The 18th and 19th century: from a mainly Iranian-centred theatre to Russian annexation
In the early 18th century, Kartli, the most politically dominant region of all Georgian areas, saw a partial recovery under Vakhtang VI, who instituted a new law code and tried to improve the economy. His reign saw the establishment of the first Georgian-language printing press in 1709.
Following a civil war and the resulting chaos that happened in the whole Safavid Empire after its disintegration and overthrow, the Ottomans and Russians decided to divide large parts of Persia in the Treaty of Constantinople (1724). Georgia got divided by the two. Following Persia's quick resurgence under Nader Shah of Iran, the Ottomans were ousted from Kakheti and the rest of Georgia in 1735 by Nader after two years of rule, which resulted in the quick reestablishment of Persian rule over this time almost all of Georgia. Teimuraz sided with the Persians and was installed as a Persian wali (governor) in neighboring Kartli. However, many Georgian nobles refused to accept the new regime and rose in rebellion in response to heavy tribute levied by Nader Shah upon the Georgian provinces. Nonetheless, Teimuraz and Heraclius remained loyal to the shah, partly in order to prevent the comeback of the rival Mukhrani branch, whose fall early in the 1720s had opened the way to Teimuraz’s accession in Kartli. He then served as a lieutenant to his father and assumed the regency when Teimuraz was briefly summoned for consultations in the Persian capital of Isfahan in 1744. In the meantime, Heraclius defeated a coup attempt by the rival Georgian prince Abdullah Beg of the Mukhrani dynasty, and helped Teimuraz suppress the aristocratic opposition to the Persian hegemony led by Givi Amilakhvari. As a reward, Nader Shah granted the kingship of Kartli to Teimuraz and of Kakheti to Heraclius, and also arranged the marriage of his nephew Ali-Qoli Khan, who eventually would succeed him as Adil Shah, to Teimuraz’s daughter Kethevan.

● **PROVIDED MATERIAL**

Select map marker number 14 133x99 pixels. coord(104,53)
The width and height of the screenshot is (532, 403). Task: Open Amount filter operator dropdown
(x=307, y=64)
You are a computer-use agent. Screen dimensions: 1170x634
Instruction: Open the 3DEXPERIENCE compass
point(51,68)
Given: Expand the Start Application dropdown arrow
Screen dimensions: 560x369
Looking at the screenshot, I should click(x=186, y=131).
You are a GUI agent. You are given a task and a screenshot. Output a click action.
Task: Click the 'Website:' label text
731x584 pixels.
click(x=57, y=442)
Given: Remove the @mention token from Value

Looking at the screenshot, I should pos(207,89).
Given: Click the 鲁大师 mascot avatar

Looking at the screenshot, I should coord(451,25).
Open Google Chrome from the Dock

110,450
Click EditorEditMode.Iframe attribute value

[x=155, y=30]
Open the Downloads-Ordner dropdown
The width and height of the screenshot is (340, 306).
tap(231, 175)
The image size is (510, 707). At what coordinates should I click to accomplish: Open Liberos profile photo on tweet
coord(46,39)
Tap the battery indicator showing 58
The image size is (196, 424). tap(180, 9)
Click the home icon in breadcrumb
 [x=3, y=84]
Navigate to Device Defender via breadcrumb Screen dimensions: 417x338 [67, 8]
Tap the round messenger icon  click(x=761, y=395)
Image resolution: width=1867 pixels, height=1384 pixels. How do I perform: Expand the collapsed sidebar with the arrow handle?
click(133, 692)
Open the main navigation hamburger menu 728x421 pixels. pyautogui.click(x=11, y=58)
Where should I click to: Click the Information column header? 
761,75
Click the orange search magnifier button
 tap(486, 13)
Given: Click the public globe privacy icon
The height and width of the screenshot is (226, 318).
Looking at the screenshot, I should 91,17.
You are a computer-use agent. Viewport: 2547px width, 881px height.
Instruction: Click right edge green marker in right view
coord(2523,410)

● **GIVEN PROBLEM 1**
According to the passage on Georgian history, in what year was the first Georgian-language printing press established?
● **GIVEN PROBLEM 2**
Transcribe the stretch of the Georgian history passage from "The 18th and" through "press in 1709.".
● **GIVEN PROBLEM 3**
Translate this sentence from the Georgian history passage into French: "Teimuraz sided with the Persians and was installed as a Persian wali (governor) in neighboring Kartli."

● **REPLY 1**
1709

● **REPLY 2**
The 18th and 19th century: from a mainly Iranian-centred theatre to Russian annexation
In the early 18th century, Kartli, the most politically dominant region of all Georgian areas, saw a partial recovery under Vakhtang VI, who instituted a new law code and tried to improve the economy. His reign saw the establishment of the first Georgian-language printing press in 1709.

● **REPLY 3**
Teimuraz se rangea du côté des Perses et fut installé comme wali (gouverneur) persan dans le Kartli voisin.